Because a truthful, descriptive language is one of the foundations of his political philosophy, Godwin condemns non-constative utterances more severely than any of his contemporaries. In an implicit attack on the political theory stemming from Hobbes and Locke, Godwin denies that contractual utterances can be the basis for either moral behavior or a healthy society. "Promises and compacts are in no sense the foundation of morality," he declares at the beginning of his chapter "Of Promises" (PJ 1.194), and repeats the claim several times after that. Instead, "the foundation of morality is justice"; virtuous behavior results from our basic, reasonable inclination to balance people's needs and their abilities so as to promote "the welfare of intelligent beings" (PJ 1.195). Promising is a second-stage behavior that, if properly applied, expresses our moral intentions; but looking to promises to explain morality amounts to taking an effect for the cause. Worse, it obscures the real motive for moral behavior by putting a temporary, contingent, and superficial verbal formula in its place. Promises "call off our attention from the direct tendencies of our conduct, and fix it upon a merely local and precarious consideration" (PJ 1.202); that is to say, we should perform a virtuous action for its own sake, not because we happen to have pronounced a few words relating to that action at some point in the past. Worse still, promises offend against the normal process of improving and perfecting our behavior, which depends on the continual acquisition of new and better information over time. Even if a promise corresponds with virtuous behavior at the time I make it, that which I perceive to be good or evil may change when I acquire more information; but my promise works against improvement by locking my behavior into the pattern that was set when my information was still incomplete. All speech acts that attempt to exert control over future behavior ultimately work against the improvement of society because they institutionalize error, protect existing abuses, and prevent reform.

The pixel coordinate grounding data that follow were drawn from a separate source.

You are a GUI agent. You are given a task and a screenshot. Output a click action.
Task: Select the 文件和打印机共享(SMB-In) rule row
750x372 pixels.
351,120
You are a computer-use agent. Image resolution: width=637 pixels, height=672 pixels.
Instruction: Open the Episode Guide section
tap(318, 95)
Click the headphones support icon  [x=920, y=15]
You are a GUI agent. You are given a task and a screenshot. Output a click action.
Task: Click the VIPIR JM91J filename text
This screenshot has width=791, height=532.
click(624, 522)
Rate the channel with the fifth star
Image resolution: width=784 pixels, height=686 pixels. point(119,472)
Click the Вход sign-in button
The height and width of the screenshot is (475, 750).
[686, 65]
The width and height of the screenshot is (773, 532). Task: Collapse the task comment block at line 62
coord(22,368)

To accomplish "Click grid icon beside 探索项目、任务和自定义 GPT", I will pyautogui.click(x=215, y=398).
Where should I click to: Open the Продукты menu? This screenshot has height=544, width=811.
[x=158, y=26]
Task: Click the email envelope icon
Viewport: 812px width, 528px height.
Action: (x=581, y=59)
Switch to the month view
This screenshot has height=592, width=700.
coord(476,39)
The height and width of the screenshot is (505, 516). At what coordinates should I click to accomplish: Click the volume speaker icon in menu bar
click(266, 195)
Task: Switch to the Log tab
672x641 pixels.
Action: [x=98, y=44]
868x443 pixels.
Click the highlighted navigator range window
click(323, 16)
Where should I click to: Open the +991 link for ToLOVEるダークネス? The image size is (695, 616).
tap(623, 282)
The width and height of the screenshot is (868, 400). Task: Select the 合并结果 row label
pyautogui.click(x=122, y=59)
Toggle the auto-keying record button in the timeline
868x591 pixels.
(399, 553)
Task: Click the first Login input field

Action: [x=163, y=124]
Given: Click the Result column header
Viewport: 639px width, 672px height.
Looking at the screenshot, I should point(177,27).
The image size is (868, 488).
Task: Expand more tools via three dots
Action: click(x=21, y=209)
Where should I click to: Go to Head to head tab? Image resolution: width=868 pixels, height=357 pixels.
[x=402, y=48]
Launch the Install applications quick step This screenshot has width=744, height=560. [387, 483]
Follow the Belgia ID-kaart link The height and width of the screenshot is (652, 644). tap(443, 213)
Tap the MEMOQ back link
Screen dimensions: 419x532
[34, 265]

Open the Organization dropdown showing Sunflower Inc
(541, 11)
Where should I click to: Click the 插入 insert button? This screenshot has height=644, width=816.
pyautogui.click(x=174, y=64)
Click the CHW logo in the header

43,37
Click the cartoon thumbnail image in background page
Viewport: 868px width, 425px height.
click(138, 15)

In critiquing the promise, Godwin also anticipates quite closely some aspects of the modern analysis of it as a paradigmatic performative. He recognizes that it is not a specific verbal or grammatical formula that makes an utterance into a promise, but rather the context in which the words are spoken--or, more specifically, what speech-act theorists call the "uptake" of the hearer. Godwin's distinction between "perfect" and "imperfect" promises suggests that even sentences not intended as promises may count as promises depending on the situation in which they are uttered:

A perfect promise is where the declaration of intention is made by me, for

the express purpose of serving as a ground of expectation to my neighbour

respecting my future conduct. An imperfect promise is where it actually

thus serves as a ground of expectation, though that was not my purpose when

I nude the declaration. Imperfect promises are of two classes: I may have

reason, or I may have no reason, to know, when I make the declaration, that

it will be acted upon by my neighbour, though not assuming the specific

form of an engagement. (PJ 1.203-4)

J. L. Austin will use the identical example to distinguish between explicit (or "primitive") and implicit performatives: "`I shall be there' may or may not be a promise.... [I]n a given situation it can be open to me to take it as either one or the other."(6) Godwin's intuition of the distinction between speaker's intention, hearer's uptake, and grammatical form shows that he, like Austin, regards speech as interpersonal action, and meaning as a function of the pragmatic context.

But Godwin's primary concern is the effect of time on this context. He exposes the troubled relationship between promises and temporality by suggesting that promising is akin to spending money that we imagine we might receive in the future, but do not yet possess:

Now one of the principal means of information, is time. We must therefore

devote to that object all the time our situation will allow. But we

abridge, and that in the most essential point, the time of gaining

information, if we bind ourselves to-day, to the conduct we will observe

two months hence. He who thus anticipates upon the stores of knowledge, is

certainly not less improvident, than he who lives by anticipating the

stores of fortune. (PJ 1.198-99)



By bringing time into the picture, Godwin in effect moves beyond an Austinian analysis of the promise in terms of context and uptake, and toward a perspective that resembles the deconstructionist critique of performative language. When Paul de Man considers the language of eighteenth-century political theory, he, too, finds it vulnerable--albeit unconsciously so--to the problematic temporality of promising. Because "the speech act of the contractual text never refers to a situation that exists in the present, but signals toward a hypothetical future," as de Man concludes from a reading of Rousseau's Social Contract, all promises and social contracts perform a metalepsis by which they illegitimately found themselves on a future situation that does not yet exist.(7) In a similar vein, Shoshana Felman refers to the perverse temporality of the promise, which is "constituted by the act of anticipating the act of concluding" and thus betrays "the noncoincidence of desire with the present."(8) Godwin, although more interested in the ethical than the rhetorical or psychological aspects of this situation, also insists that the future must be revealed by time and experience, not pre-empted by a hypothetical linguistic construction of it. These parallels between Godwinian philosophy and twentieth-century theory must here remain brief; but, if expanded on, they might reveal that not only are some of the insights of speech-act philosophy present, as has been argued,(9) in the late eighteenth century, but the elements of a deconstructive version of it are there as well.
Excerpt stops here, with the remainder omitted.